U n minimalista hardcore capace di sintetizzare in una frase ciò che gli altri scrittori non sono capaci di scrivere nemmeno in un capitolo: è Denis Johnson che arriva da oggi nelle librerie con La generosità della sirena (traduzione di Silvia Pareschi, Einaudi, pp. 168, euro 18). Cinque racconti che sono il testamento umano e letterario di Johnson, morto due anni fa per un cancro: non ci saranno opere postume o recuperate dal cestino perché lo scrittore americano ha contrattualizzato che questo fosse il suo ultimo libro. Sono racconti scritti prima della sua morte, due dei quali già pubblicati in riviste. Amato dai maggiori narratori del 900 americano - da Philip Roth a Louise Erdrich, - Denis Johnson li surclassa tutti: perché ogni suo racconto è un una lama che apre le nostre viscere come i nostri pensieri, capace di raccontare uomini e donne ai margini del più nulla e al contempo di farci comprendere come le nostre vite siano troppo spesso obliterate da un conformismo che ci rende ciechi, che ci rende vagabondi recidivi di sogni che non riusciamo mai a realizzare, stritolati come siamo dalla nostra routine quotidiana. Leggere Denis Johnson è spesso doloroso, ma allo stesso tempo ci fa riflettere su come, in realtà, non siamo poi tanto differenti dai perdenti che racconta.

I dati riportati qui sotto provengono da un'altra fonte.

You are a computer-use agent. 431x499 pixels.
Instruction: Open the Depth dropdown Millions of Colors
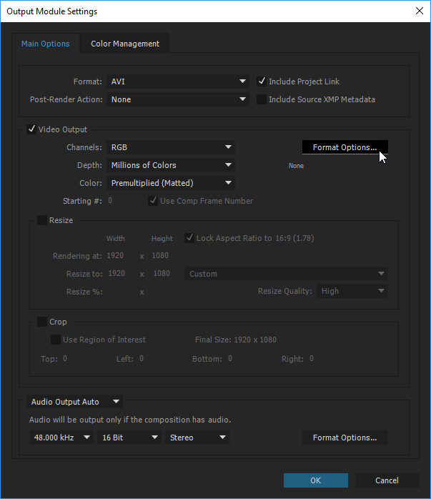click(x=171, y=165)
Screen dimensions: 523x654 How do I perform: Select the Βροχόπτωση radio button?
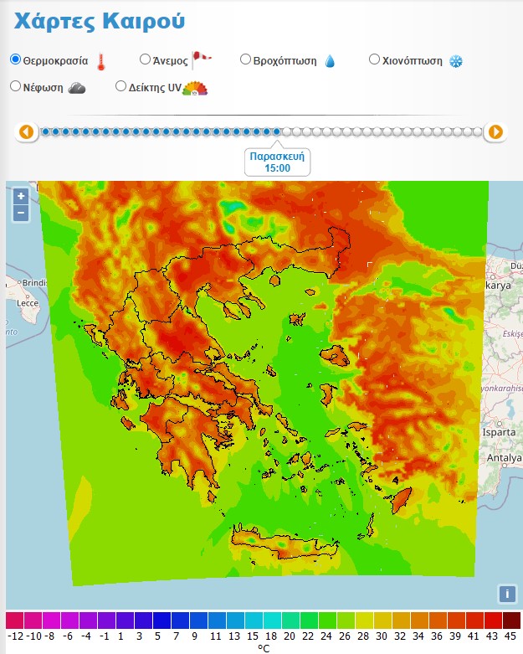tap(245, 59)
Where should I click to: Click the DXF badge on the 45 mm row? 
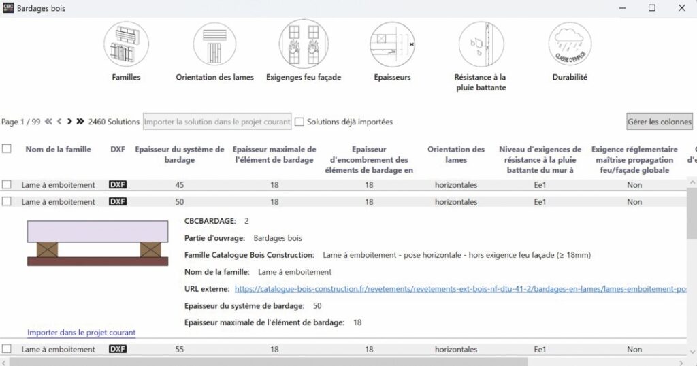pos(118,184)
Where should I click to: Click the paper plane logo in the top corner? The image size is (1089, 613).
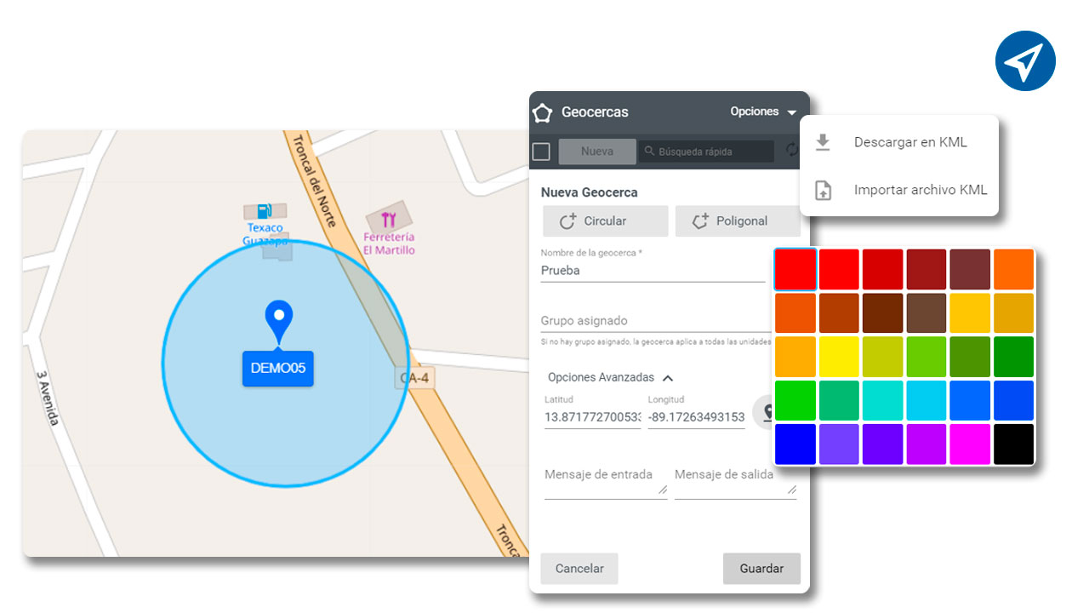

C'è sconfitta e sconfitta: e tra le sue pagine comprendiamo come sia labilissimo il confine tra buoni e cattivi. Facile additare un dipendente da alcol, droghe e farmaci (come lo stesso Johnson è stato per gran parte della propria vita) come qualcuno da emarginare, da evitare, mentre la colpa è anche nostra, che non siamo più capaci, per la maggior parte, di riuscire davvero a trasmettere ai nostri figli i veri valori della vita.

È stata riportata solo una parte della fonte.